I am a long time Buffalo resident, parent, and Buffalo Public School vocal music teacher. In my school, International School 45 on the Lower West Side, we have not had an instrumental program for almost 10 years. If we want to help our struggling students, our foreign-born English language learners, our at-risk and in many cases severely traumatized and poverty-stricken students, please restore instrumental music education, with regular rehearsal time in the schedules for all ensembles, including chorus, orchestra, and band.

It has been scientifically proven that music is crucial to the development of the learning process. There is now a growing body of scholarly evidence telling us that students must play, sing, and otherwise process music for optimal brain function. Researchers at Harvard University’s Center for the Developing Child and the Auditory Neuroscience Laboratory at Northwestern University, among others, have measured the neurological effects of music training in students. If we want to help our struggling students, music holds tremendous potential for cross-wiring the brain and building connections, more effectively than anything else that we know.
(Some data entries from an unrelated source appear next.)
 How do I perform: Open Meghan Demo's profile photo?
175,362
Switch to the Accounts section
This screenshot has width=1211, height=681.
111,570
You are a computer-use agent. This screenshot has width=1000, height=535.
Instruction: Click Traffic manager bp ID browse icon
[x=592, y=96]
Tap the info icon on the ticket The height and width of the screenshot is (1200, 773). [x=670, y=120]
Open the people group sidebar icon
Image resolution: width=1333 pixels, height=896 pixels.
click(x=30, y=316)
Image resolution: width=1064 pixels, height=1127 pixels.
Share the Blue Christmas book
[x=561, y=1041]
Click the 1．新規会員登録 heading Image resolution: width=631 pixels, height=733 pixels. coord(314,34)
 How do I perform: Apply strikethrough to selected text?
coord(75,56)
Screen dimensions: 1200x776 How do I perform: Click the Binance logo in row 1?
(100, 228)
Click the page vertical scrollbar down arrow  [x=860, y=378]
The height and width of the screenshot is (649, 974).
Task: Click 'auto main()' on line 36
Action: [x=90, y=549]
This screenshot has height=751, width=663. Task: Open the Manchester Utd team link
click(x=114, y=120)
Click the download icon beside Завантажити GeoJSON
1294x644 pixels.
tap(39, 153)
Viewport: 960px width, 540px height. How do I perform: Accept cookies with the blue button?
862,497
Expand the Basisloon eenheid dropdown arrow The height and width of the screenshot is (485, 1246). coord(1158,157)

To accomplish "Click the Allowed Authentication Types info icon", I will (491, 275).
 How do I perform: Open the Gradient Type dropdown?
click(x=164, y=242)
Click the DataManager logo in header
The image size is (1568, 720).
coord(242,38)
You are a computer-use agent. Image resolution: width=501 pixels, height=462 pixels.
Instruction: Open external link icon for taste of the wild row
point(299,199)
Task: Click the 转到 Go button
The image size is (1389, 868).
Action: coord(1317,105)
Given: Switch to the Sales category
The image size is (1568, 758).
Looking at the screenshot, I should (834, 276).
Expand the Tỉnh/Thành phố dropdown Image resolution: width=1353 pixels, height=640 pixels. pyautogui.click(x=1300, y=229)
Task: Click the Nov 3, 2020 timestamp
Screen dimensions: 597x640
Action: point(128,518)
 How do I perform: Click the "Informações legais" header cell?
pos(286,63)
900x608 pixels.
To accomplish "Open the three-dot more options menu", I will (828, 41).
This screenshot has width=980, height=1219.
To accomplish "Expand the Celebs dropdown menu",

Brain scans of children taken while they were involved in complex problem solving, or “executive functioning”, indicate more areas of activity in the students who have participated in an after-school music program for one or two years. It turns out that playing an instrument develops a type of brain activity called “executive function.” Executive function skills are the mental processes that enable us to plan, focus attention, remember instructions, and juggle multiple tasks successfully. The brain needs this skill set to filter distractions, prioritize tasks, set and achieve goals, and control impulses. These are not only the basis of mathematical reasoning and literacy, but the foundation of all learning. For these functions, music changes the brain more profoundly than any other intellectual, creative, or physical endeavor.

Playing music creates more pathways between the hemispheres, allowing messages to get across the brain faster and through more diverse routes. It does this at all ages, but especially if started in childhood. Playing music is the brain’s equivalent of a full-body work-out because it engages practically every area of the brain at once—especially the visual, auditory, and motor cortices, and if practiced regularly (and that is critically important) it has the effect of strengthening these functions, allowing us to apply that strength to other activities, in both academic and social settings. If we can’t find the money to fund a proper music program, we are doing our students a terrible disservice.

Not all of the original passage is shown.